Shark detection using deep learning and artificial intelligence
Professor Michael Blumenstein, the Head of the School of Software in the Faculty of Engineering and Information Technology, University of Technology Sydney (UTS), is heading a team to develop an algorithm to automatically detect sharks from the video footage streamed from the Westpac Little Ripper Lifesaver UAVs.
The work of the UTS team on Shark Spotter has involved:
• preprocessing aerial videos of sharks from publicly available sources to train the algorithms and create ‘ground truth’

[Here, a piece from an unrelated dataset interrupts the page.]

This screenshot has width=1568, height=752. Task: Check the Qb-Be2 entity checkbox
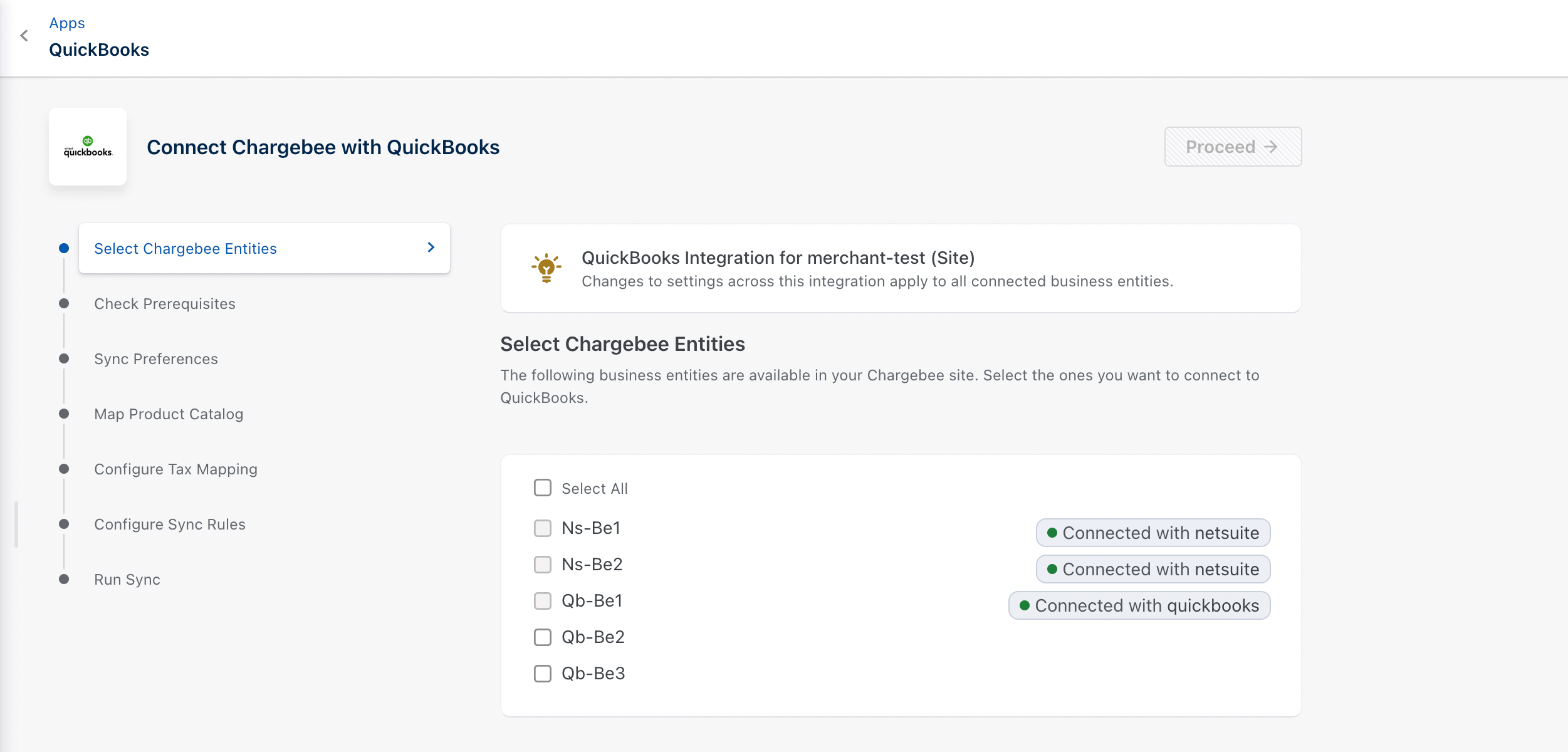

for video frames of sharks
• a sophisticated Deep Learning Framework (machine learning) as the backbone for the shark detection and recognition algorithm using a Region based-Convolution Neural Network (RCNN) for accurate object detection and recognition
• using the objects (sharks, swimmers, surf boards, etc.) from the available video footage for testing and checking the preliminary approach
Based on the ground truth generation, a Deep Learning approach is then used to produce real time object recognition from
the video feeds from the UAVs (e.g. sharks and other objects).
Initially, a CPU (central processing unit) based system has been used for the investigations, which will be moved to a GPU
(graphics processing unit) based system (optimal for Deep Learning).
The aim is to initially conduct shark detection in real time from the downlinked video from the UAVs and then to move to
shark detection in real time on the UAVs themselves, with only detections downlinked to the UAV pilots and operators.